In linea con la licenza europea per vemurafenib, dabrafenib e trametinib, il test di mutazione BRAF è raccomandato nei pazienti con diagnosi di melanoma non resecabile o metastatico. Le linee guida europee affermano che il test di mutazione BRAF dei tumori primari in pazienti senza metastasi non è raccomandato.

Riferimenti chiave

1. Holderfield M, Deuker MM, McCormick F, et al. Targeting RAF kinases for cancer therapy: Melanoma BRAF-mutato e oltre. Nature Reviews Cancer 2014;14:455-67.
2. Davies H, Bignell GR, Cox C, et al. Mutazioni del gene BRAF nel cancro umano. Nature 2002;417: 949-54.
3. Gonzalez D, Fearfield L, Nathan P, et al. Algoritmo di test della mutazione BRAF per il trattamento con vemurafenib nel melanoma: raccomandazioni da un gruppo di esperti. Br J Dermatol 2013;168:700-7.
4. Long GV, Menzies AM, Nagrial AM, et al. Associazioni prognostiche e clinicopatologiche di BRAF oncogeno nel melanoma metastatico. J Clin Oncol 2011;29:1239-46.
5. Vemurafenib. Riassunto delle caratteristiche del prodotto. 2014.
6. Dabrafenib. Riassunto delle caratteristiche del prodotto. 2015.
7. Trametinib. Riassunto delle caratteristiche del prodotto. 2015.

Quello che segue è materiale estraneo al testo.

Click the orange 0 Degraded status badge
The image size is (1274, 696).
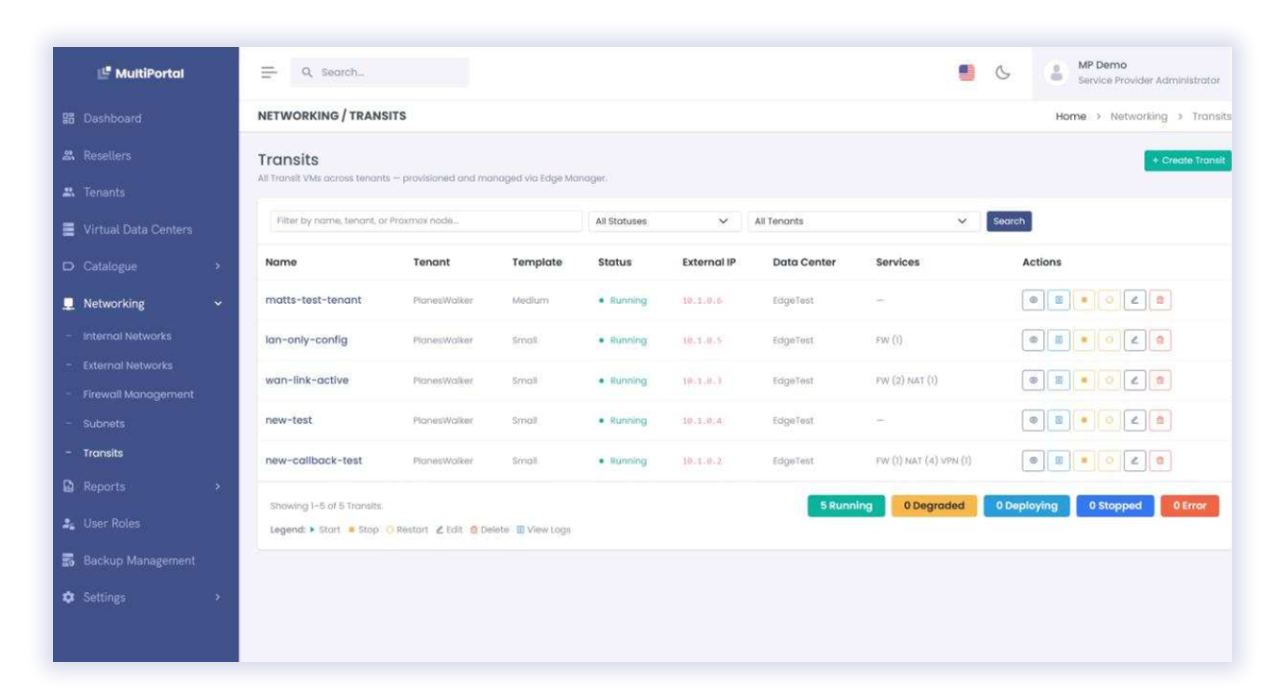coord(934,506)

8. Chapman PB, Hauschild A, Robert C, et al. Migliore sopravvivenza con vemurafenib nel melanoma con mutazione BRAF V600E. N Engl J Med 2011;364:2507-16.
9. Hauschild A, Grob JJ, Demidov LV, et al. Dabrafenib nel melanoma metastatico BRAF-mutato: un multicentrico, open-label, fase 3 studio randomizzato controllato. Lancet 2012;380:358-65.
10. Flaherty KT, Robert C, Hersey P, et al. Migliore sopravvivenza con inibizione MEK nel melanoma BRAF-mutato.N Engl J Med2012;367:107-14.
11. Flaherty KT, Infante JR, Daud A, et al. Inibizione combinata BRAF e MEK nel melanoma con mutazioni BRAF V600. N Engl J Med 2012;367:1694-703.
12. Dummer R, Hauschild A, Guggenheim M, et al. ESMO Guidelines Working Group. Melanoma cutaneo: ESMO Clinical Practice Guidelines for diagnosis, treatment and follow-up. Ann Oncol 2012;23(Suppl 7):vii86-91.
13. Chapman PB. Meccanismi di resistenza all’inibizione di RAF nei melanomi che ospitano una mutazione BRAF Am Soc Clin Oncol Educ Book 2013; doi: 10.1200/EdBook_AM.2013.33.e80.
14. Shi H, Hugo W, Kong X, et al. Resistenza acquisita ed evoluzione clonale nel melanoma durante la terapia con inibitori BRAF. Cancer Discov 2014;4(1):80-93. doi: 10.1158/2159-8290.CD-13-0642. Epub 2013 Nov 21.